(Stored data)
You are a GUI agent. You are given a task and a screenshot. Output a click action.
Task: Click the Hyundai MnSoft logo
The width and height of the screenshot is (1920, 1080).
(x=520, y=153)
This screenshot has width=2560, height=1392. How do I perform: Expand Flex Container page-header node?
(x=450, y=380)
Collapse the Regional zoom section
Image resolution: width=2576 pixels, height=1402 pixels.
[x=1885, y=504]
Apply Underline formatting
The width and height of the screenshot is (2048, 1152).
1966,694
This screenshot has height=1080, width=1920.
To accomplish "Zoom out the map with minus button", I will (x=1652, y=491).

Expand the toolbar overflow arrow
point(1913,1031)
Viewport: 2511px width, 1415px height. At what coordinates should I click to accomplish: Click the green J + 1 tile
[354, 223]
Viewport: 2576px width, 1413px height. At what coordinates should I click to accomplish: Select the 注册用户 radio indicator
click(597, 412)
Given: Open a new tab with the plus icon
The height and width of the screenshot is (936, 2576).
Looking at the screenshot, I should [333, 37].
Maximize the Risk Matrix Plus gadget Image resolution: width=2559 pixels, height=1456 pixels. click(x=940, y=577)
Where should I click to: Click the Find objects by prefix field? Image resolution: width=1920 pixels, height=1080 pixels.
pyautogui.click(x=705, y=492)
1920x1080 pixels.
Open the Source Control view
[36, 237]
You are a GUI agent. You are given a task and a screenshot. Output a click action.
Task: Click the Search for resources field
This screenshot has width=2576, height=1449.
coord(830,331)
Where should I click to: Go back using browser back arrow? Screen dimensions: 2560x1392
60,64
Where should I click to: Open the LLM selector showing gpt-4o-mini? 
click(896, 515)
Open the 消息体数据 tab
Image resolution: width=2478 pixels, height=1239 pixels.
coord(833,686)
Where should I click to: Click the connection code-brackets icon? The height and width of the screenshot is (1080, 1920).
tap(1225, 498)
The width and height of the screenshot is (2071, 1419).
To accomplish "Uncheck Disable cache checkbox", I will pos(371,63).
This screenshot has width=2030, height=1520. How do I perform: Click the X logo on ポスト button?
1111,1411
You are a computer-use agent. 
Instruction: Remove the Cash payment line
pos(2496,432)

WHAT THIS TASK INVOLVES – Every entry above, from first to last, should be repeated exactly.

RESPONSE BELOW –
You are a GUI agent. You are given a task and a screenshot. Output a click action.
Task: Click the Hyundai MnSoft logo
The width and height of the screenshot is (1920, 1080).
(x=520, y=153)
This screenshot has width=2560, height=1392. How do I perform: Expand Flex Container page-header node?
(x=450, y=380)
Collapse the Regional zoom section
Image resolution: width=2576 pixels, height=1402 pixels.
[x=1885, y=504]
Apply Underline formatting
The width and height of the screenshot is (2048, 1152).
1966,694
This screenshot has height=1080, width=1920.
To accomplish "Zoom out the map with minus button", I will (x=1652, y=491).

Expand the toolbar overflow arrow
point(1913,1031)
Viewport: 2511px width, 1415px height. At what coordinates should I click to accomplish: Click the green J + 1 tile
[354, 223]
Viewport: 2576px width, 1413px height. At what coordinates should I click to accomplish: Select the 注册用户 radio indicator
click(597, 412)
Given: Open a new tab with the plus icon
The height and width of the screenshot is (936, 2576).
Looking at the screenshot, I should [333, 37].
Maximize the Risk Matrix Plus gadget Image resolution: width=2559 pixels, height=1456 pixels. click(x=940, y=577)
Where should I click to: Click the Find objects by prefix field? Image resolution: width=1920 pixels, height=1080 pixels.
pyautogui.click(x=705, y=492)
1920x1080 pixels.
Open the Source Control view
[36, 237]
You are a GUI agent. You are given a task and a screenshot. Output a click action.
Task: Click the Search for resources field
This screenshot has width=2576, height=1449.
coord(830,331)
Where should I click to: Go back using browser back arrow? Screen dimensions: 2560x1392
60,64
Where should I click to: Open the LLM selector showing gpt-4o-mini? 
click(896, 515)
Open the 消息体数据 tab
Image resolution: width=2478 pixels, height=1239 pixels.
coord(833,686)
Where should I click to: Click the connection code-brackets icon? The height and width of the screenshot is (1080, 1920).
tap(1225, 498)
The width and height of the screenshot is (2071, 1419).
To accomplish "Uncheck Disable cache checkbox", I will pos(371,63).
This screenshot has width=2030, height=1520. How do I perform: Click the X logo on ポスト button?
1111,1411
You are a computer-use agent. 
Instruction: Remove the Cash payment line
pos(2496,432)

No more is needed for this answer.